Modifying existing records is done using the UPDATE statement. To do this we tell the database which table we want to update, what we want to change the values to for any or all of the fields, and under what conditions we should update the values.

For example, if we made a mistake when entering the lat and long values of the last INSERT statement above:

UPDATE Site SET lat=-47.87, long=-122.40 WHERE name='MSK-4';

Be careful to not forget the where clause or the update statement will modify all of the records in the database.

Deleting records can be a bit trickier, because we have to ensure that the database remains internally consistent. If all we care about is a single table, we can use the DELETE command with a WHERE clause that matches the records we want to discard. For example, once we realize that Frank Danforth didn’t take any measurements, we can remove him from the Person table like this:

DELETE FROM Person WHERE id = 'danforth';

But what if we removed Anderson Lake instead? Our Survey table would still contain seven records of measurements he’d taken, but that’s never supposed to happen: Survey.person is a foreign key into the Person table, and all our queries assume there will be a row in the latter matching every value in the former.

This problem is called referential integrity: we need to ensure that all references between tables can always be resolved correctly. One way to do this is to delete all the records that use 'lake' as a foreign key before deleting the record that uses it as a primary key. If our database manager supports it, we can automate this using cascading delete. However, this technique is outside the scope of this chapter.

Hybrid Storage Models

Many applications use a hybrid storage model instead of putting everything into a database: the actual data (such as astronomical images) is stored in files, while the database stores the files’ names, their modification dates, the region of the sky they cover, their spectral characteristics, and so on. This is also how most music player software is built: the database inside the application keeps track of the MP3 files, but the files themselves live on disk.

Replacing NULL

Write an SQL statement to replace all uses of null in Survey.person with the string 'unknown'.

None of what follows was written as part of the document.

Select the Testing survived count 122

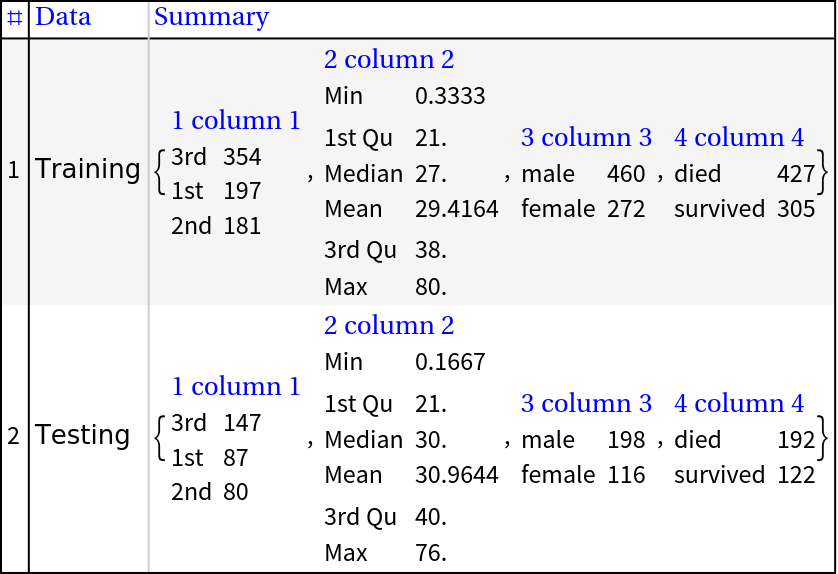pyautogui.click(x=796, y=475)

Generating Insert Statements

One of our colleagues has sent us a CSV file containing temperature readings by Robert Olmstead, which is formatted like this:


Write a small Python program that reads this file in and prints out the SQL INSERT statements needed to add these records to the survey database. Note: you will need to add an entry for Olmstead to the Person table. If you are testing your program repeatedly, you may want to investigate SQL’s INSERT or REPLACE command.

Backing Up with SQL

SQLite has several administrative commands that aren’t part of the SQL standard. One of them is .dump, which prints the SQL commands needed to re-create the database. Another is .load, which reads a file created by .dump and restores the database. A colleague of yours thinks that storing dump files (which are text) in version control is a good way to track and manage changes to the database. What are the pros and cons of this approach? (Hint: records aren’t stored in any particular order.)